[RECORDS SUPPLIED — start]

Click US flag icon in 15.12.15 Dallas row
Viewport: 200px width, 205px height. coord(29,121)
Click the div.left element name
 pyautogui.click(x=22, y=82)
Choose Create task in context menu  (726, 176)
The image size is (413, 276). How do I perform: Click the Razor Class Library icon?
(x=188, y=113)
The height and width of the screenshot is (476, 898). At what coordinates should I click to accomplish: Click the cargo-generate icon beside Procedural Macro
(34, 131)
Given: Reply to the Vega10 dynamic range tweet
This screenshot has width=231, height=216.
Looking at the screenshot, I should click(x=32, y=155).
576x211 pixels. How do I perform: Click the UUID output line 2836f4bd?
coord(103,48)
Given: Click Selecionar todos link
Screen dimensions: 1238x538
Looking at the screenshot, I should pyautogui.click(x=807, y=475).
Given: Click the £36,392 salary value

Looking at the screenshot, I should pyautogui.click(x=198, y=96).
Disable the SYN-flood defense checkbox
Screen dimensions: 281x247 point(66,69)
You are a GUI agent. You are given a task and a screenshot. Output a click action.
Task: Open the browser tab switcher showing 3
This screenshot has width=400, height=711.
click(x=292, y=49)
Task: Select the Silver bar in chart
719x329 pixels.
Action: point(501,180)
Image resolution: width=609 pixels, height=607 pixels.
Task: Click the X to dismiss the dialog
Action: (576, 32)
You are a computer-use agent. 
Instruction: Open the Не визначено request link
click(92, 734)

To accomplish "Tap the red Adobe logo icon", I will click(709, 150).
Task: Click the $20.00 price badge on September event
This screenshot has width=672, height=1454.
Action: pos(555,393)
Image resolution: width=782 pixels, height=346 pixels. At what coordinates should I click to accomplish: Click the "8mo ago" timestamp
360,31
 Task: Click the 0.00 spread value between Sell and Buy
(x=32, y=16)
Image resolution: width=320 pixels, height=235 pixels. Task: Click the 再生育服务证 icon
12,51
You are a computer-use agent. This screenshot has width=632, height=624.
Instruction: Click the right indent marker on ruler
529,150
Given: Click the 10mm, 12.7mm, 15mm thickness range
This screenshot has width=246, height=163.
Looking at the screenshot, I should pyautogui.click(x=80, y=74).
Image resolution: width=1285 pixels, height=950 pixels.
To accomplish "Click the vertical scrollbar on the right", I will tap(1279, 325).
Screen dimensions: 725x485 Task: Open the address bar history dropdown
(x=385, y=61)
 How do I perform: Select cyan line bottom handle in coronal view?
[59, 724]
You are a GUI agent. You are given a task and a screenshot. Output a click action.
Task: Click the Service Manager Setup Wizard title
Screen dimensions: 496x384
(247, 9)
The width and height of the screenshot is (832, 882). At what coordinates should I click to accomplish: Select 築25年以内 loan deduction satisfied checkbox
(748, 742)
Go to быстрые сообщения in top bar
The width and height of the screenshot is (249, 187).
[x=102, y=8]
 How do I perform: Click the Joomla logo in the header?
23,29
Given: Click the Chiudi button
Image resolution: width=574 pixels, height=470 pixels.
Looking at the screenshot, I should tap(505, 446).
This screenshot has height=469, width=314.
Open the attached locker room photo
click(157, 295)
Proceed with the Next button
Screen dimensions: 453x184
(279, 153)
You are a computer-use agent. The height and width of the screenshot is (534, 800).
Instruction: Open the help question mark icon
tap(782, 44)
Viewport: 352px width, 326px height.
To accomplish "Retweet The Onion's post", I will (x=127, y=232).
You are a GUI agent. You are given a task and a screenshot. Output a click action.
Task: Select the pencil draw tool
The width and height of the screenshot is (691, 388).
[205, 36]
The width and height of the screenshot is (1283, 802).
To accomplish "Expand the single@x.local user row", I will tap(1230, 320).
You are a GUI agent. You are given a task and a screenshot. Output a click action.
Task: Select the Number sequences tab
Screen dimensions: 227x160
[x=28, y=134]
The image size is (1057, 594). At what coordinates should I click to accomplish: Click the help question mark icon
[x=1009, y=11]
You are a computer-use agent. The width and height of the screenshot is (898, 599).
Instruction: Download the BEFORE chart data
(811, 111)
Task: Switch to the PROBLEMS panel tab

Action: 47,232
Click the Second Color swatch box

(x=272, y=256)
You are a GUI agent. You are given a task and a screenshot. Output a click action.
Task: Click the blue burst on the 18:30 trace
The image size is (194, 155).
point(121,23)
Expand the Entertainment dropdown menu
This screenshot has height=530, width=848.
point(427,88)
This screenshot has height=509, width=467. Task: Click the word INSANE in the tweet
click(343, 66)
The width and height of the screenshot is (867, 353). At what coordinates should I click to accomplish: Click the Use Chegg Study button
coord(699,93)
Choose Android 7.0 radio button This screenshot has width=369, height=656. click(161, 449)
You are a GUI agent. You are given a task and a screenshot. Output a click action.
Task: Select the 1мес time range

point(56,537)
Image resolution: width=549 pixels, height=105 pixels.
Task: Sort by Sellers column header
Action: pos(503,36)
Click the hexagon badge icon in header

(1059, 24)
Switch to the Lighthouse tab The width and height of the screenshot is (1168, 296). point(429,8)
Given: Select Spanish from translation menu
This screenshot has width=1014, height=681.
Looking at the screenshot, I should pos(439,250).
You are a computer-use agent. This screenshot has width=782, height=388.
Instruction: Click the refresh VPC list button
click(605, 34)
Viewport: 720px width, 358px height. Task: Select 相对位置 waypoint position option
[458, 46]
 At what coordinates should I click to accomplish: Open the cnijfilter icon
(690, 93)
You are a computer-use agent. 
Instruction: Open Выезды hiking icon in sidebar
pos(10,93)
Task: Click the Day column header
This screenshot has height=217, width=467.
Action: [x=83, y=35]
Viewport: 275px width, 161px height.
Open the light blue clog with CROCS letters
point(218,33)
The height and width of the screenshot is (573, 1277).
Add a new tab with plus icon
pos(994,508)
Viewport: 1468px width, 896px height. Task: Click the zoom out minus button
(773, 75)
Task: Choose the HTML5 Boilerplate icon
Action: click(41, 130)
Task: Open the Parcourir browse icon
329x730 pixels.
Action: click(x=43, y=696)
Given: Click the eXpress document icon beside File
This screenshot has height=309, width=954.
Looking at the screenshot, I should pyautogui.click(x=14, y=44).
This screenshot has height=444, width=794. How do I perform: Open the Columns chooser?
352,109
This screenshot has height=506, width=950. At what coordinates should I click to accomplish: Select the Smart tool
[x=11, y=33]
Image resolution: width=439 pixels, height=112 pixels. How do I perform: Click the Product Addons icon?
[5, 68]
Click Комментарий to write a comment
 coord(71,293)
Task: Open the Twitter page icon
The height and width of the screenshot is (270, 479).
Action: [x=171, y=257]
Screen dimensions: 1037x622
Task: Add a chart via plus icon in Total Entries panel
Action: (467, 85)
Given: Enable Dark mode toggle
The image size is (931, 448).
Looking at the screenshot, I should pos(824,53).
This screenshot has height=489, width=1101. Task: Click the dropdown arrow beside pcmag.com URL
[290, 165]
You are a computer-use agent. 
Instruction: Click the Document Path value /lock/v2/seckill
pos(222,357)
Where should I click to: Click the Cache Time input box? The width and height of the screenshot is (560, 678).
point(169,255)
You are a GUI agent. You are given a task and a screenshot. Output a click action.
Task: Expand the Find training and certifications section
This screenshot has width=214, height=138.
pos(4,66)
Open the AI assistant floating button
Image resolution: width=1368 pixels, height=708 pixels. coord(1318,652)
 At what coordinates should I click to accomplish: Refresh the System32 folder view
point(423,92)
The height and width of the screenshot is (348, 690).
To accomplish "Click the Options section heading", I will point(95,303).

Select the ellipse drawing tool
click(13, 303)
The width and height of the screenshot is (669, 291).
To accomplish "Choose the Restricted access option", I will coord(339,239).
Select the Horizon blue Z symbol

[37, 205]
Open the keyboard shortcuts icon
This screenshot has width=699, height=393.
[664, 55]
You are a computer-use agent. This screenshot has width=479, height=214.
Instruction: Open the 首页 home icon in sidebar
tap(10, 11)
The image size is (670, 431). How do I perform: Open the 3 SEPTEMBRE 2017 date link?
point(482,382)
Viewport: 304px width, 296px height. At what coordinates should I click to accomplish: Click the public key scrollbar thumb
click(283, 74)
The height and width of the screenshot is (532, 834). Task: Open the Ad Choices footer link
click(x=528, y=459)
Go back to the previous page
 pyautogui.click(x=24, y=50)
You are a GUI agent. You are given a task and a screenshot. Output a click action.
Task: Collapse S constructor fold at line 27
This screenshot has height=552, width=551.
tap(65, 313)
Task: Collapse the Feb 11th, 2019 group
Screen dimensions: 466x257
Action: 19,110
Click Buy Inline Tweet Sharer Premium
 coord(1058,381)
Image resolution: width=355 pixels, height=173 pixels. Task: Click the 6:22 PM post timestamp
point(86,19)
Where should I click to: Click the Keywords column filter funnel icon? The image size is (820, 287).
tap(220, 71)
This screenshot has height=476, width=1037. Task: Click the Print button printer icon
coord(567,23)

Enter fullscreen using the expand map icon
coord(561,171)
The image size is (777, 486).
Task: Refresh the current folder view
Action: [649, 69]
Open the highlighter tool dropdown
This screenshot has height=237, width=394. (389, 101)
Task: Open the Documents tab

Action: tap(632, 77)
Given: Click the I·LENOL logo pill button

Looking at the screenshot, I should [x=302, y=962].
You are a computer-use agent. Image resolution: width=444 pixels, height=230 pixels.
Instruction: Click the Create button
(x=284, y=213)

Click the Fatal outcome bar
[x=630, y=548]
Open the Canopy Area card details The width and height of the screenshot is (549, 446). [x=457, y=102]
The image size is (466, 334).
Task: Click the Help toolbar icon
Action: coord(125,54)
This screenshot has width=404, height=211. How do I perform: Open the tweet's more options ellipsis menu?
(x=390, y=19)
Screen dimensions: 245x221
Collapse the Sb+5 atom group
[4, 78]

[RECORDS SUPPLIED — finish]

Starting at the line that contains "Open the Canopy", reproduce each line through the end of the records exactly, both ends included.

Open the Canopy Area card details The width and height of the screenshot is (549, 446). [x=457, y=102]
The image size is (466, 334).
Task: Click the Help toolbar icon
Action: coord(125,54)
This screenshot has width=404, height=211. How do I perform: Open the tweet's more options ellipsis menu?
(x=390, y=19)
Screen dimensions: 245x221
Collapse the Sb+5 atom group
[4, 78]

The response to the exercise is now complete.